それは、いつか来るかもしれない対魔王戦の時に体を乗っ取られない為の『念のため』の対策でしかない。
アルンディラーノと会わせたくなかったから、近衛騎士団の練習に混ぜる気もなかった。
今までなら、ディアーナに甘いエリゼは少しずつ成長していくディアーナを見守っていたかもしれない。けれど、王城という公の場で運動服を着て出ていき、木刀を持って振り回し、王子を負かしてしまった。
その事実を目の当たりにしたせいで、ディアーナの淑女教育を焦っているのかもしれなかった。
カインは、自分のせいだと思った。
ディアーナはゆっくりと成長することで、優しい女性になればいいと思っていた。悪役令嬢と呼ばれるような、傲慢で自分勝手な女性にならなければ良いと。

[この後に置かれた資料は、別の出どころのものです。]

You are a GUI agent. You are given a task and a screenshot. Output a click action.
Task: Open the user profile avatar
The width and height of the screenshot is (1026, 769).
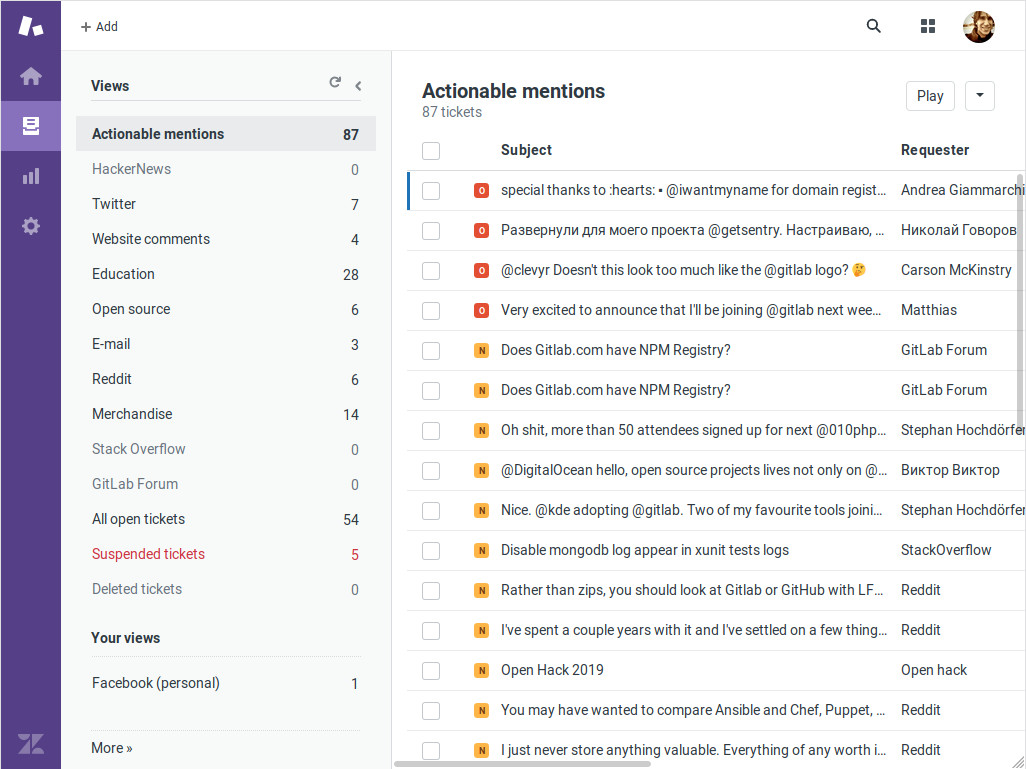tap(978, 27)
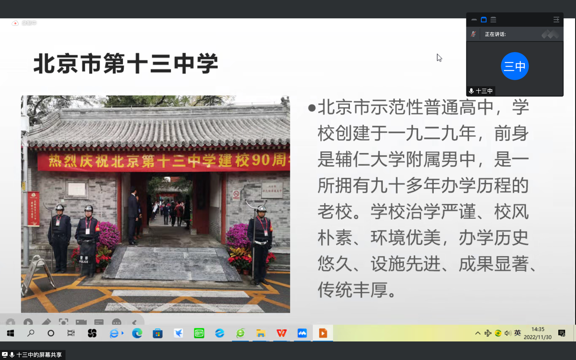Switch to speaker view in meeting panel
576x360 pixels.
(484, 20)
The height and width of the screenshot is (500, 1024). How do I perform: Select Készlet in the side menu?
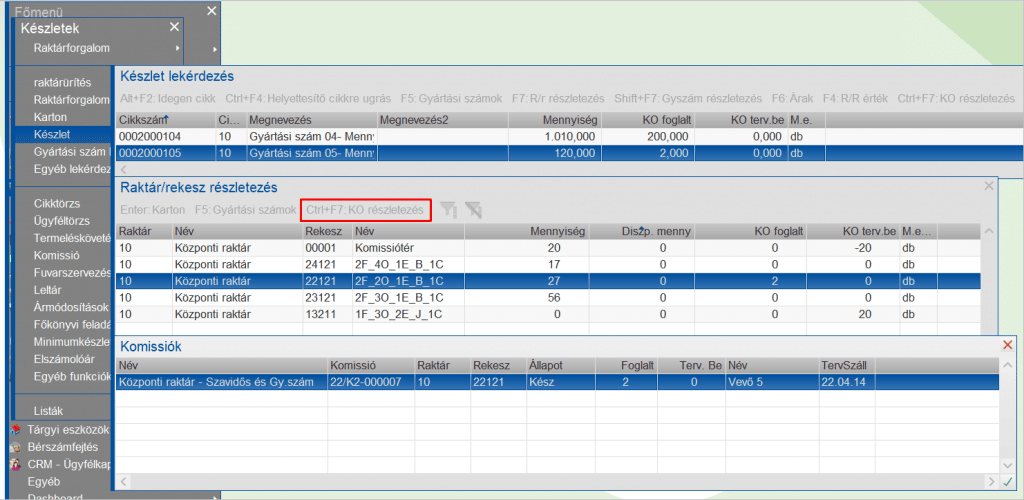coord(52,133)
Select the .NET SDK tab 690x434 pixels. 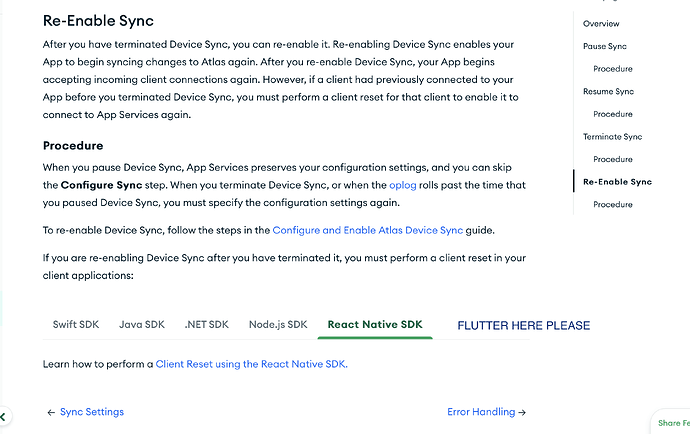tap(206, 324)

自分のせいで、母親がディアーナに殊更に『貴族のあるべき令嬢像』を植え付けてしまえば、爵位の下の物を虐げるような女性になってしまうかもしれない。
「おか…」
なんとか、もう少しゆっくりと成長を見守ってほしい。そう、カインは訴えたかった。
母に声を掛けようとしたが、その声はディアーナによって遮られた。
「お父様が騎士になっても良いって言ったんだもん!」
「は?」
エリゼが、貴族女性としてはあるまじき声を出してディアーナに視線を向けた。
エリゼからの視線が外れたカインも、横に座るディアーナへ顔を向ける。 ディアーナは、ほっぺたをぷっくりと膨らませながら、強く抗議する目でエリゼをにらんでいた。

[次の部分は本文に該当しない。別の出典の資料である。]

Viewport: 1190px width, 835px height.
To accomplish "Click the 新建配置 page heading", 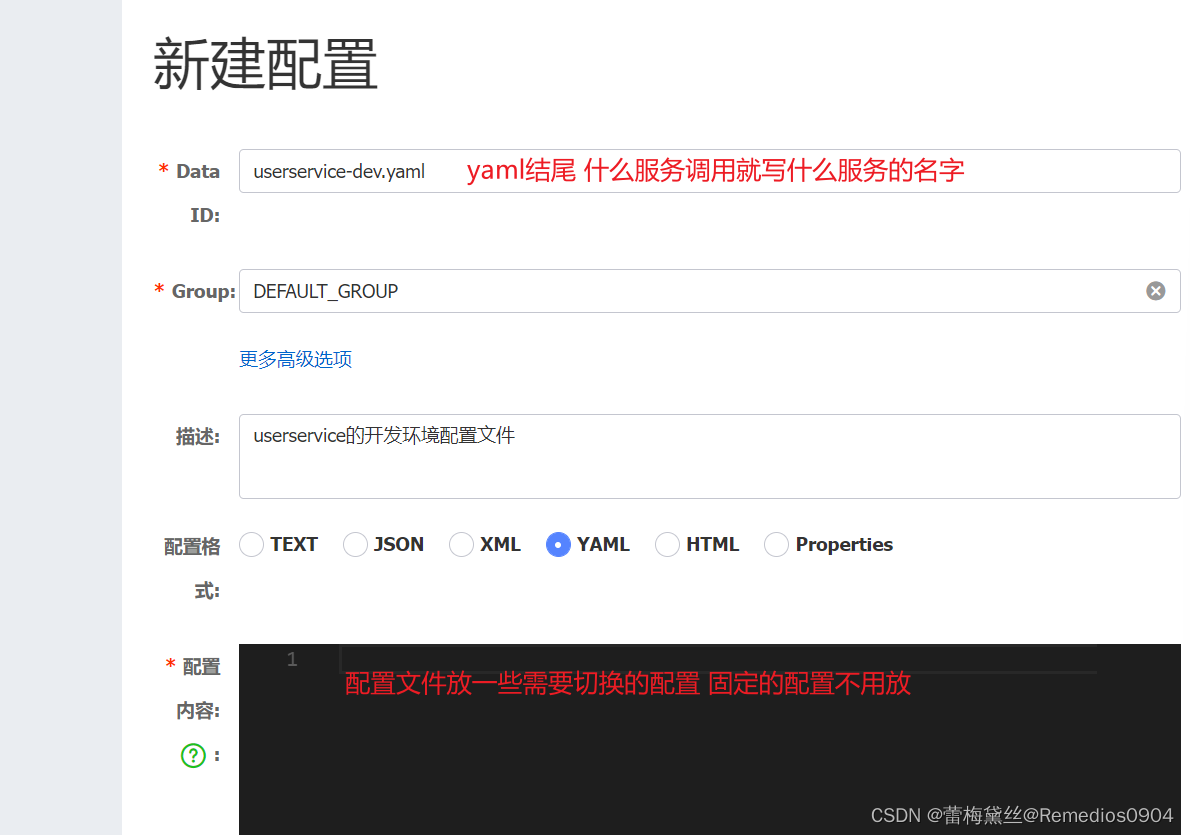I will click(x=265, y=66).
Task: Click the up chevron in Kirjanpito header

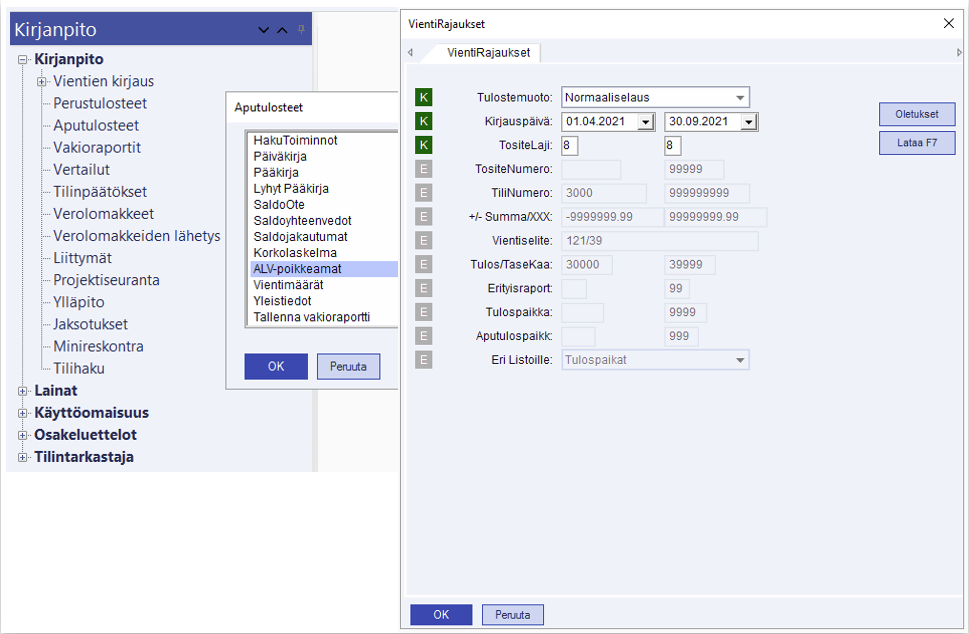Action: pos(282,30)
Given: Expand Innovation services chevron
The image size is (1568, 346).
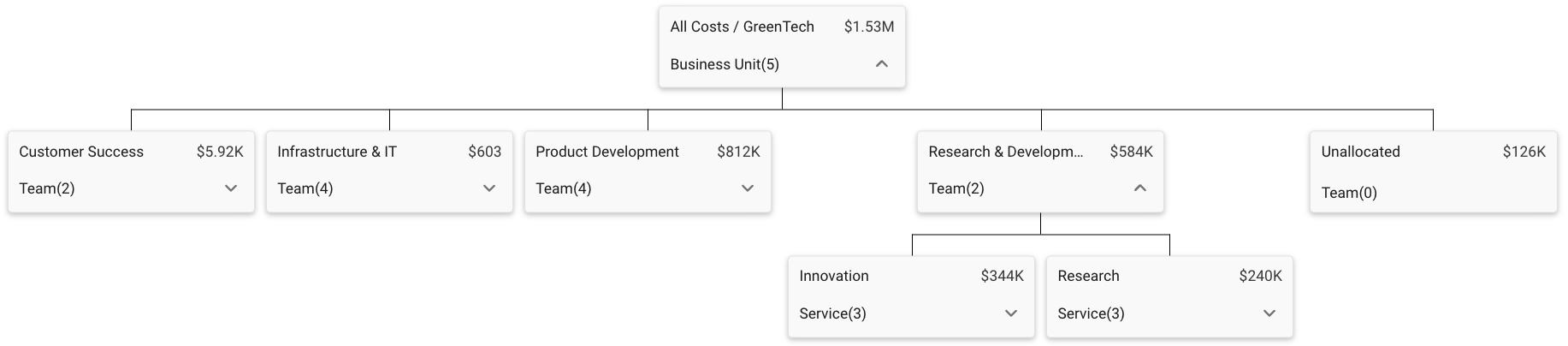Looking at the screenshot, I should tap(1010, 313).
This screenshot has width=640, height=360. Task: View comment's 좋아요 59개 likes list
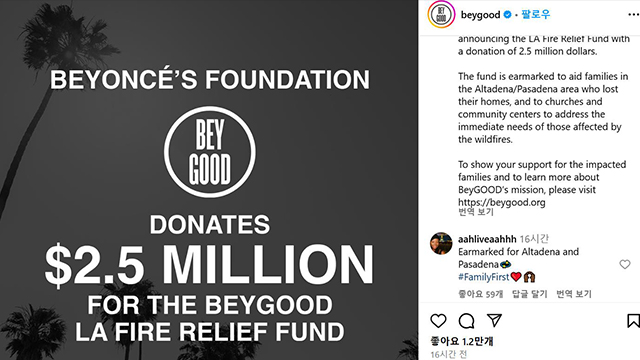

「こないだ、一緒にお出かけしたときに言ったもん!なんでも買ってくれるって言ったから、ニーナのご本が欲しいって言ったら、騎士が好きなのかい?って言って買ってくれたんだもん!その時に、ディもニーナみたいになりたい!ニーナカッコいい!って言ったら、ディならきっとなれるよ!ってお父様が言ったんだもん!ディが騎士になったらお父様の事も守ってね!ってお父様が言ったんだもん!」
爆弾発言である。
おそらく、その場限りのディアーナを喜ばせるための方便だったのだろう。でなければ、その後「剣の訓練はダメ」とは言わないはずである。
幼いディアーナでも、この家で一番偉いのが父であることは理解している。母も兄も事あるごとに「お父様が良いって言ったらね」と言うからである。兄は時々「お父様には内緒だよ」とも言うが。
その父がきっとなれるよ。騎士になったら守ってね。と言ったのに、母に怒られるのはディアーナとしては納得がいかなかった。
ディアーナには、本音と建て前や、お世辞や社交辞令の
兄が自分をほめ過ぎであることは、理解していた。
「いったん解散にします。それぞれ、部屋で午後からの授業に真摯にとりくみなさい」
エリゼはそう言って子どもたちをティールームから退室させた。
カインがディアーナと手をつないでドアを出ようとした時、エリゼの声が聞こえた。
「パレパントル。旦那様が戻られたら執務室へ行くように伝えて、私を呼びに来て頂戴」
「かしこまりました。奥様」
ディアーナが騎士へのあこがれを我慢しなかった最初の原因は、父であると母は判断したようだった。